## Task prompt
Rewrite the entries below, substituting "branch icon" for "fork icon" and keeping everything else the same. Omit the pictures from your answer.

## Recorded information
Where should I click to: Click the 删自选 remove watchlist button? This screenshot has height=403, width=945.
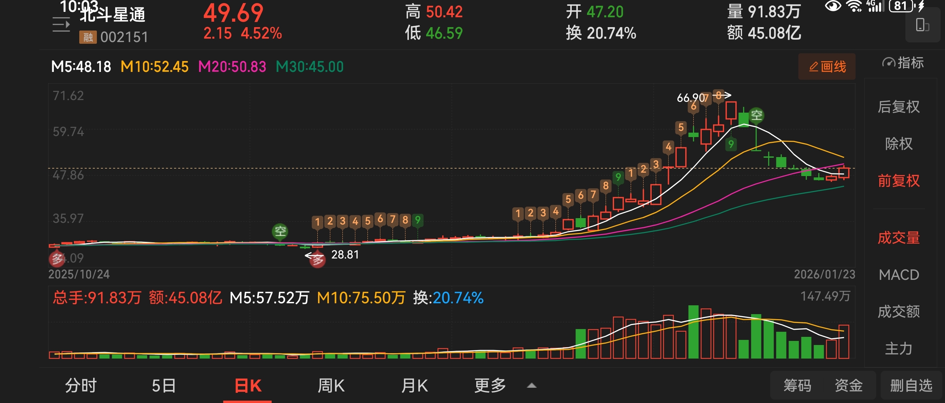911,385
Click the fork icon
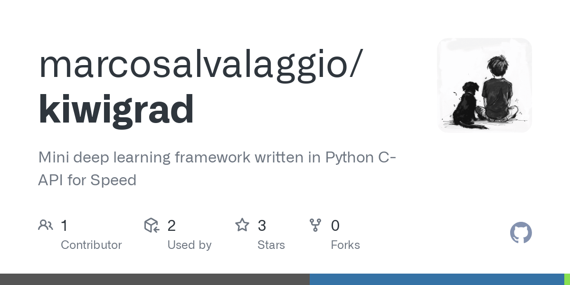The width and height of the screenshot is (570, 285). pyautogui.click(x=315, y=225)
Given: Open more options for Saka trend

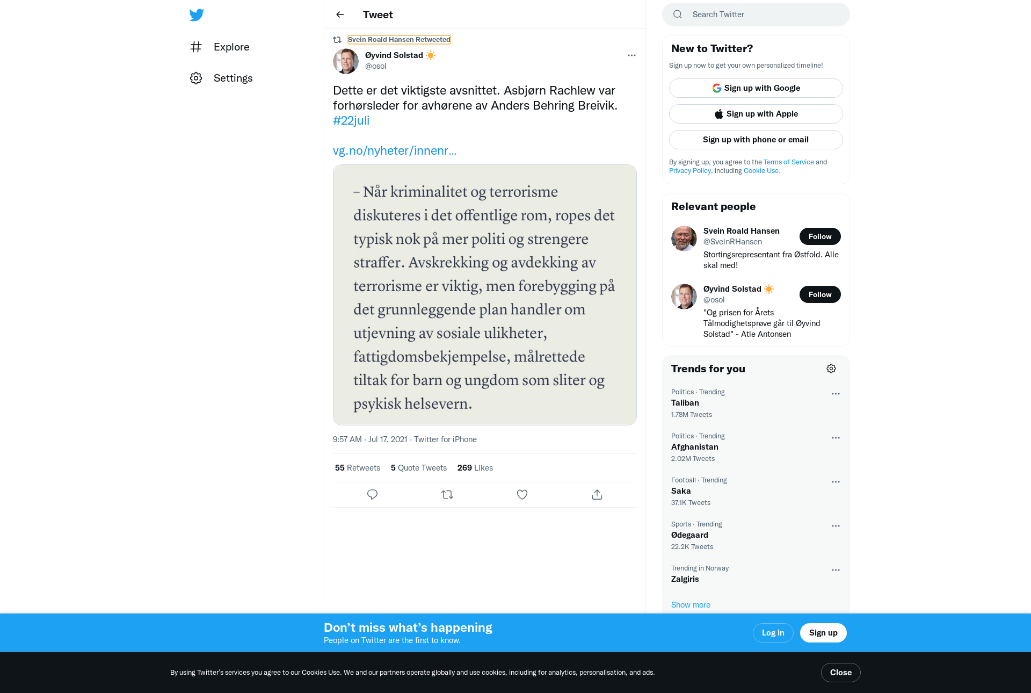Looking at the screenshot, I should [836, 482].
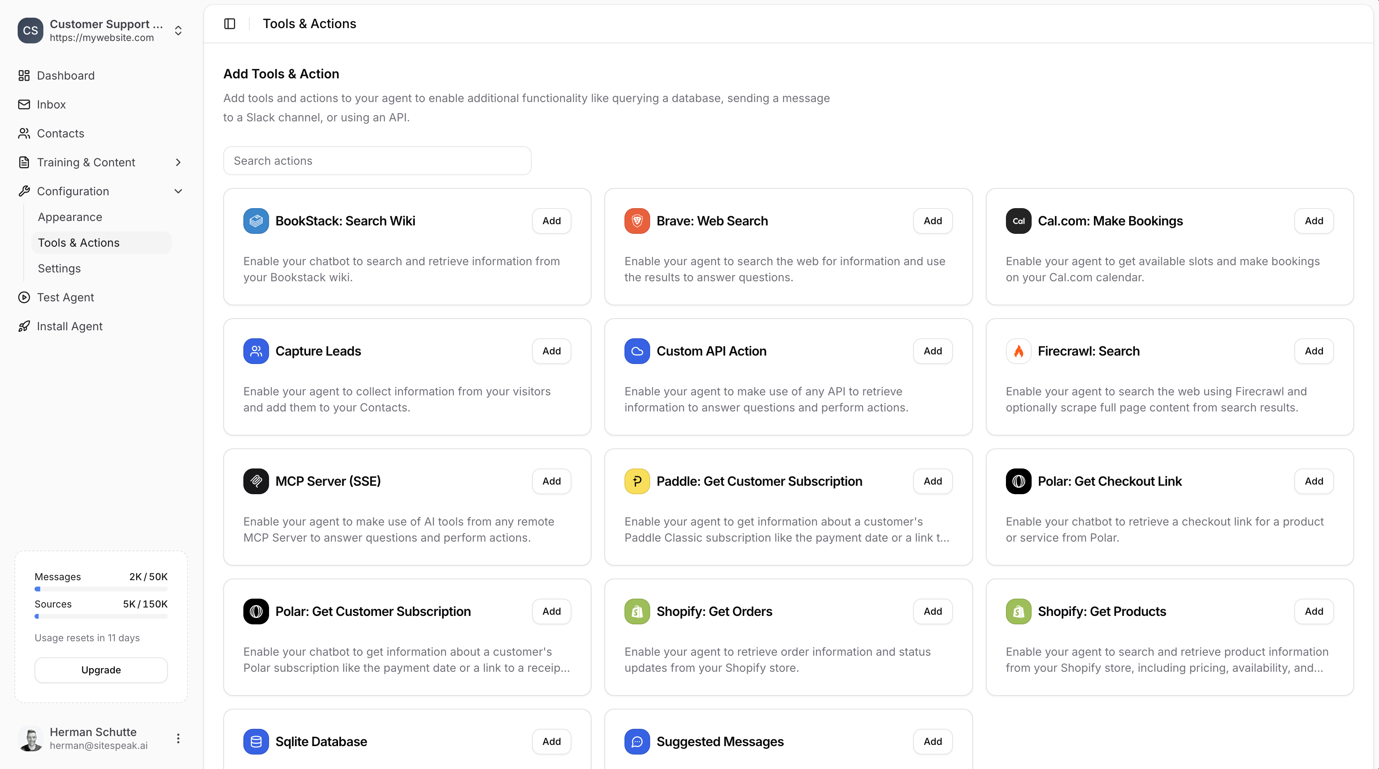
Task: Click the Test Agent play icon
Action: pyautogui.click(x=24, y=297)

## Solution
Where should I click to: Click the 删自选 remove watchlist button? This screenshot has height=403, width=945.
911,385
Click the branch icon
The width and height of the screenshot is (570, 285). pyautogui.click(x=315, y=225)
Given: Open more options for Saka trend

Looking at the screenshot, I should [836, 482].
Task: Click the Test Agent play icon
Action: pyautogui.click(x=24, y=297)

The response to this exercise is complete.